(Показанный отрывок)
------------------------------
России нет дела до гражданского населения, и теперь сирийцы ненавидят российский режим
– Пользоваться интернетом разрешил как раз Асад-младший. Наверное, он думал, что держит общество в ежовых рукавицах и его власти ничего не угрожает. А может, он считал интернет несерьезным развлечением. В 2000 году запрет был снят. До этого можно было пользоваться ливанским интернетом, но он был медленным. Никто не ожидал, как сильно интернет влияет на мнение людей.
– Как оппозиционно настроенные сирийцы воспринимают факт, что Россия вступила в эту войну?
– До начала войны сирийцы воспринимали Россию как союзника, потому что, с одной стороны, Сирия была частью социалистического лагеря, а с другой, когда в 2003 году начались бомбардировки Ирака, сирийцам казалось, что Россия лучше. Потом они на собственной шкуре почувствовали, что такое Россия, что ей нет дела до гражданского населения, и теперь они ненавидят российский режим. Помню, как сирийцы следили за протестами, тогда говорили: "Вот, в России тоже будет демократия!", но потом они, конечно, были разочарованы.
------------------------------
(Что нужно сделать)
Выпишите из отрывка об отношении сирийцев к России кусок от слов «России нет дела» до слов «в эту войну?» включительно.
------------------------------
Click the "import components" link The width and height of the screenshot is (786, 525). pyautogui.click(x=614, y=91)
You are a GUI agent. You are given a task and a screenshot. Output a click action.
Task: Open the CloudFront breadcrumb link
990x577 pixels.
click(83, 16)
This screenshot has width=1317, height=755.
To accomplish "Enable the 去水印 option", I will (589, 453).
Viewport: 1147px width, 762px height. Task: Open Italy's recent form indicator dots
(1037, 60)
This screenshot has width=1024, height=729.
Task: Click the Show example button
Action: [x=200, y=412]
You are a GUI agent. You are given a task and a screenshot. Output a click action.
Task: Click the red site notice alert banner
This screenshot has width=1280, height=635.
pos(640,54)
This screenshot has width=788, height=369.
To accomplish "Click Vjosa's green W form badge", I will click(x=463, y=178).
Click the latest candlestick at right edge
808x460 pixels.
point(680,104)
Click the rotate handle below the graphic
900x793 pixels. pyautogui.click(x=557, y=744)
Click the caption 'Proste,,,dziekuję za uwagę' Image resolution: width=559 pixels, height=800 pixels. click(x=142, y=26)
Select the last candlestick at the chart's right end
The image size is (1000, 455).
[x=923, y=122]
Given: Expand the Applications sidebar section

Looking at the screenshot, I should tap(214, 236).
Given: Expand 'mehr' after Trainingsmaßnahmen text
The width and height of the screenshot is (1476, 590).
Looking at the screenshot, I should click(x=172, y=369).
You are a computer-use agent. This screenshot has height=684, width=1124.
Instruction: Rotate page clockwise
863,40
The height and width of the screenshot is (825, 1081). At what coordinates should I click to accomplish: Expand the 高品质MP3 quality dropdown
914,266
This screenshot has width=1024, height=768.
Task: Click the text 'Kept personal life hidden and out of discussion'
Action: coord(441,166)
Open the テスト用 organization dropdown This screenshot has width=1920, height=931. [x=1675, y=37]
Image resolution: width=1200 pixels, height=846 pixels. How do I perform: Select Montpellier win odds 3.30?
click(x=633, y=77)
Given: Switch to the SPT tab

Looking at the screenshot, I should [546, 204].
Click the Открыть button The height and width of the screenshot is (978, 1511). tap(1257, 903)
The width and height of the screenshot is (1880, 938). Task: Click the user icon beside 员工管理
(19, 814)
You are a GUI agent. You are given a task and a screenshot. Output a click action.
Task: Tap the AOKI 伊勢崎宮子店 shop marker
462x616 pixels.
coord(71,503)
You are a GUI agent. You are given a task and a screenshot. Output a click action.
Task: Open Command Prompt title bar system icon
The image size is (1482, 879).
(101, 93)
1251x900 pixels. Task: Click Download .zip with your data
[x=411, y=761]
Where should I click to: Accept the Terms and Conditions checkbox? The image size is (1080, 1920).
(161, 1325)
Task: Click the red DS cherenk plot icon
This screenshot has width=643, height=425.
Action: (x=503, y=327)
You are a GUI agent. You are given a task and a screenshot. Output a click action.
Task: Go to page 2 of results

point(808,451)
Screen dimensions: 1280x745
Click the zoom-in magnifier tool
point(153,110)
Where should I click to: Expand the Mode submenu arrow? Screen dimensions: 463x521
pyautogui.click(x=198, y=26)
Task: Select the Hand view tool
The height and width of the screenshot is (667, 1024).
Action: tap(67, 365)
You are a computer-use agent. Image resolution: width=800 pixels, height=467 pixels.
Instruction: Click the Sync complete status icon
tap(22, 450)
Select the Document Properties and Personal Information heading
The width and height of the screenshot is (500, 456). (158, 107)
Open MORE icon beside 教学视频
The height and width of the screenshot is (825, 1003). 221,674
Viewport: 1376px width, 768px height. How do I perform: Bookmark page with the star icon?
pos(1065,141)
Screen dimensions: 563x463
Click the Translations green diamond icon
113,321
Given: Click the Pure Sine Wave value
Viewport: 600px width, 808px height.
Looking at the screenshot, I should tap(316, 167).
------------------------------
(Ответ)
России нет дела до гражданского населения, и теперь сирийцы ненавидят российский режим
– Пользоваться интернетом разрешил как раз Асад-младший. Наверное, он думал, что держит общество в ежовых рукавицах и его власти ничего не угрожает. А может, он считал интернет несерьезным развлечением. В 2000 году запрет был снят. До этого можно было пользоваться ливанским интернетом, но он был медленным. Никто не ожидал, как сильно интернет влияет на мнение людей.
– Как оппозиционно настроенные сирийцы воспринимают факт, что Россия вступила в эту войну?